What to work on >>
The entries that follow include a run beginning at the line with "172x107 pixels." and ending at the line with "You are a computer-use agent. The width"; restate that run word for word and leave the rest out.

── Given data ──

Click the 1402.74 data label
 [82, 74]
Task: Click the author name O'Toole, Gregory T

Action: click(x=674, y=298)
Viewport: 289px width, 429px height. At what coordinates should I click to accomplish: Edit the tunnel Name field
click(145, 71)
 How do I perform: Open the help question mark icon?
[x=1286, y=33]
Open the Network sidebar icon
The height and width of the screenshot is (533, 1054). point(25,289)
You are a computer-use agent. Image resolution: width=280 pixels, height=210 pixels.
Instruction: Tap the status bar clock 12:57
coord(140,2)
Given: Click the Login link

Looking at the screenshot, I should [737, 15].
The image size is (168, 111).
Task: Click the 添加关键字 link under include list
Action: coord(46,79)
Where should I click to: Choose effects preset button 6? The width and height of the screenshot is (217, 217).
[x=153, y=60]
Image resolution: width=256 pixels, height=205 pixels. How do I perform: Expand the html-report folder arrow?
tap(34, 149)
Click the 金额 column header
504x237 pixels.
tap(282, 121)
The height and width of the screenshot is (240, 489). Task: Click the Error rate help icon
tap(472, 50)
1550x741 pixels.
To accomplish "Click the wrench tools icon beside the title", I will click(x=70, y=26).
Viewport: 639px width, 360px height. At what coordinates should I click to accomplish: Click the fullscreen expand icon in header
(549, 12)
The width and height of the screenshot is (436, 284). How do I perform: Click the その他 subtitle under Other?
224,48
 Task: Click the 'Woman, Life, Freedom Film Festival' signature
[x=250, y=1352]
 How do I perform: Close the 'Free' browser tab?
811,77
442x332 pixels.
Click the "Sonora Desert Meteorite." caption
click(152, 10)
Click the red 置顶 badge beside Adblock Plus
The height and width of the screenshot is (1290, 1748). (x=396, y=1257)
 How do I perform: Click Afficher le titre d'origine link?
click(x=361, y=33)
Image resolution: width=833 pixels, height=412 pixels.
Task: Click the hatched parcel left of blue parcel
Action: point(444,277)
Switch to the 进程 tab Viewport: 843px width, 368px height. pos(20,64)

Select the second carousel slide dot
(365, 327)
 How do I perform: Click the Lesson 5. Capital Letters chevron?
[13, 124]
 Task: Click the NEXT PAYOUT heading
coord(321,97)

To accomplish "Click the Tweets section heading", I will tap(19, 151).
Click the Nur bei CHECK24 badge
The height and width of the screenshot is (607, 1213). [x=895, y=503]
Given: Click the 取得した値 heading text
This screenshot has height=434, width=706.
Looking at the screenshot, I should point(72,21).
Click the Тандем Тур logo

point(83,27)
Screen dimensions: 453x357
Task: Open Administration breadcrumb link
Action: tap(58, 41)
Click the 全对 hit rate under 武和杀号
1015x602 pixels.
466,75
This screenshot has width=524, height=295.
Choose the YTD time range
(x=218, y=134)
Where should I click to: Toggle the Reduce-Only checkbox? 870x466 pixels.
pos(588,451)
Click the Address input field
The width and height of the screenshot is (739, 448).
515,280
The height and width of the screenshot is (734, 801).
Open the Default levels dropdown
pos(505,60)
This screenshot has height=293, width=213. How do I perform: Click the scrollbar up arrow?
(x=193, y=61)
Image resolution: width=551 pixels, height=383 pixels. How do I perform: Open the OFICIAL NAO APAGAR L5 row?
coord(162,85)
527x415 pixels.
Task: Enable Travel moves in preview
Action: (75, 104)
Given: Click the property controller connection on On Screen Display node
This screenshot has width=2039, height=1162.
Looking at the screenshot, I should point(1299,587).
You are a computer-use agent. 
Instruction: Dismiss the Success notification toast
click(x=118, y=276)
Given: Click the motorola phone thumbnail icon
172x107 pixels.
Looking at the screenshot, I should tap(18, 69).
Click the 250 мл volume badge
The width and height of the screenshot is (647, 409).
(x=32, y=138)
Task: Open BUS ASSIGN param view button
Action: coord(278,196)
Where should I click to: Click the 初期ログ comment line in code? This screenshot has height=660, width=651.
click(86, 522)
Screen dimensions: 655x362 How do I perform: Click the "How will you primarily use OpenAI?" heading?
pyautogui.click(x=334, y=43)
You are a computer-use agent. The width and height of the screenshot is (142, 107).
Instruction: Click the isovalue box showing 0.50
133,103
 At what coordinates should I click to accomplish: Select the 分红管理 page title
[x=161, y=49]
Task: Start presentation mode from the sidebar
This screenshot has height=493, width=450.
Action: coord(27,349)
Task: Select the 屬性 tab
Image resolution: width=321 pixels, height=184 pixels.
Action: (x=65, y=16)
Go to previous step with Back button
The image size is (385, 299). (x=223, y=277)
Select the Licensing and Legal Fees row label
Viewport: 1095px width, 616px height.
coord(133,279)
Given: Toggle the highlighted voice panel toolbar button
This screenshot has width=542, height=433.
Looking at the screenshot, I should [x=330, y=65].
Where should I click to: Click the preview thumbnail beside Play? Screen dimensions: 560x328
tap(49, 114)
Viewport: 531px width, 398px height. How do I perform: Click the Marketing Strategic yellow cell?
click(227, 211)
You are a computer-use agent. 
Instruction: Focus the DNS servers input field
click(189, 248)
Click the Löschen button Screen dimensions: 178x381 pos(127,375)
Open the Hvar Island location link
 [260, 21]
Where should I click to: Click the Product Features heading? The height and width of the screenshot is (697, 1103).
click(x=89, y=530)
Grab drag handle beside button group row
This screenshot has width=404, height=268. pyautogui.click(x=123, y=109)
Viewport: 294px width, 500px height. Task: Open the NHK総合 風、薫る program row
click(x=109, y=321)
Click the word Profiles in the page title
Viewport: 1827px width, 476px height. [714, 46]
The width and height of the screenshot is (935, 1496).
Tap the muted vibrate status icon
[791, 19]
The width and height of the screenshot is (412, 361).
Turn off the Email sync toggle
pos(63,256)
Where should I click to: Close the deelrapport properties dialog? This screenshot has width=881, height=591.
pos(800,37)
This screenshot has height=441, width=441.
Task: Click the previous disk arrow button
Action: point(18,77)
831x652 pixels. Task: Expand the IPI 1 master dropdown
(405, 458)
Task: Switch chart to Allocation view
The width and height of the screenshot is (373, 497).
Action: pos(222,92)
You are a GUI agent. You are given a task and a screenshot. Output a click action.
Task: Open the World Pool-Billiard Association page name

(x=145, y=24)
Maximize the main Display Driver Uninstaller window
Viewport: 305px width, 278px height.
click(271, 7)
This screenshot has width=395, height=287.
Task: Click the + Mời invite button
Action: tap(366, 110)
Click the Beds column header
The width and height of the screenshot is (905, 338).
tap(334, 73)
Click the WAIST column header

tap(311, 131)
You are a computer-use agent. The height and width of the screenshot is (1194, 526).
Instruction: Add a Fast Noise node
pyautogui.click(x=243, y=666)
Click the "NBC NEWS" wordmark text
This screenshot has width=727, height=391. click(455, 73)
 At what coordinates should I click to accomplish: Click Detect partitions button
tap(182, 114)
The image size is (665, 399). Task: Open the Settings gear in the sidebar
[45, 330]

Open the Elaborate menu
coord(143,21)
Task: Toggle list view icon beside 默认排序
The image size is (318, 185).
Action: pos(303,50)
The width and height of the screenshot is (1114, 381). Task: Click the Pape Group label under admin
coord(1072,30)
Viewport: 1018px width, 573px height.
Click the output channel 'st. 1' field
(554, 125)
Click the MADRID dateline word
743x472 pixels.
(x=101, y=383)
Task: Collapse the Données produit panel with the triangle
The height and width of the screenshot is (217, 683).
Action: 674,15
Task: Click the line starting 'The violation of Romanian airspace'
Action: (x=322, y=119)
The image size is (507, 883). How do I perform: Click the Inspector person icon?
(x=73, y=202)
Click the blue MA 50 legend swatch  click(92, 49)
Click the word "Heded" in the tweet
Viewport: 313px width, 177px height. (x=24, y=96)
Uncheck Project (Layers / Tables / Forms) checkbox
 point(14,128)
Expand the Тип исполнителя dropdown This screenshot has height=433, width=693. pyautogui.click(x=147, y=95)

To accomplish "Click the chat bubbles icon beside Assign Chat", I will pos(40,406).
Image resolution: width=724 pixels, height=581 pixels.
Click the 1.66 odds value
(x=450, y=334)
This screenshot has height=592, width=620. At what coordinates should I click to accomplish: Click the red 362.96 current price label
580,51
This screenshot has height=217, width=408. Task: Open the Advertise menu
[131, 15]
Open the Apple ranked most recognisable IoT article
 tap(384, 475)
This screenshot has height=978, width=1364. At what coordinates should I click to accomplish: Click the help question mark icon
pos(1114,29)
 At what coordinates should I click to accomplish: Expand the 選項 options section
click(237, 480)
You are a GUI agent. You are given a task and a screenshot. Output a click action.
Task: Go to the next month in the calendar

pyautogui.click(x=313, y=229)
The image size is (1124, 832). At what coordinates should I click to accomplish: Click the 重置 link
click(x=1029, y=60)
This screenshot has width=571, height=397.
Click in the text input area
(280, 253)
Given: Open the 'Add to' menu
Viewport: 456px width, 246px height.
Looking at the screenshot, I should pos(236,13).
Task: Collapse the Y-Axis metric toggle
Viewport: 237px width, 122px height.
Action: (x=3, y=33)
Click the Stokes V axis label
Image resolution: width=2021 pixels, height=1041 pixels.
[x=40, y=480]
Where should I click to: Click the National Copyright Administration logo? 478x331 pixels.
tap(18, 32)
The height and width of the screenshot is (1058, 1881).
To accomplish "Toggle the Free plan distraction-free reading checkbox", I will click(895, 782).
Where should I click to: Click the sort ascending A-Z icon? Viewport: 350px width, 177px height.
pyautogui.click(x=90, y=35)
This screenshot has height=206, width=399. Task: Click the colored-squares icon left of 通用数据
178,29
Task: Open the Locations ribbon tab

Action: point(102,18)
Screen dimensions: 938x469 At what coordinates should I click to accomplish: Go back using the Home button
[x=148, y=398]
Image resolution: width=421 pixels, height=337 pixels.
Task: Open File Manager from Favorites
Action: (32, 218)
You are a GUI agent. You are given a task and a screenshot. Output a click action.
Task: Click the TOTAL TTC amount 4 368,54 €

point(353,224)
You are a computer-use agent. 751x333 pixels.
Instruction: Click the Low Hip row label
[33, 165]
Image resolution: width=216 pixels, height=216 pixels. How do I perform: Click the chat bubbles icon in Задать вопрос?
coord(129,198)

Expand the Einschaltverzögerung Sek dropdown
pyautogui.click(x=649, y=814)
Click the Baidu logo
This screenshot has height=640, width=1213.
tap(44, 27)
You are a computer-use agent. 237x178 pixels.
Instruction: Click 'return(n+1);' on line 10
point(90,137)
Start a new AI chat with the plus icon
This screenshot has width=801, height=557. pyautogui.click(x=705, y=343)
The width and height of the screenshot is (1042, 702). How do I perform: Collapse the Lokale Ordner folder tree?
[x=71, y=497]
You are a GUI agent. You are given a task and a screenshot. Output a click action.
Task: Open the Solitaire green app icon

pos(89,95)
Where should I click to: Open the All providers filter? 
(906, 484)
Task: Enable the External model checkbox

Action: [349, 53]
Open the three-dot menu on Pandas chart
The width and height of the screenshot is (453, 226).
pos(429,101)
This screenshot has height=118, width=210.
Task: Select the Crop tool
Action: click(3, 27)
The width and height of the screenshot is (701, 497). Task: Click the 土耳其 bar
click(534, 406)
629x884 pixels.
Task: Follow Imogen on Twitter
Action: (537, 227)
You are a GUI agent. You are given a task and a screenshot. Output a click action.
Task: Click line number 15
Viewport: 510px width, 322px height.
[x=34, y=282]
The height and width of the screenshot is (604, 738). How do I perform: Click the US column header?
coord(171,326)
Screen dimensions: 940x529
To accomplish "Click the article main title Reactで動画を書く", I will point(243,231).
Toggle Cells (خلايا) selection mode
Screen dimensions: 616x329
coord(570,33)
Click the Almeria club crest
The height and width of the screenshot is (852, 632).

───

Task response >>
172x107 pixels.
Looking at the screenshot, I should tap(18, 69).
Click the 250 мл volume badge
The width and height of the screenshot is (647, 409).
(x=32, y=138)
Task: Open BUS ASSIGN param view button
Action: coord(278,196)
Where should I click to: Click the 初期ログ comment line in code? This screenshot has height=660, width=651.
click(86, 522)
Screen dimensions: 655x362 How do I perform: Click the "How will you primarily use OpenAI?" heading?
pyautogui.click(x=334, y=43)
You are a computer-use agent. The width and height of the screenshot is (142, 107).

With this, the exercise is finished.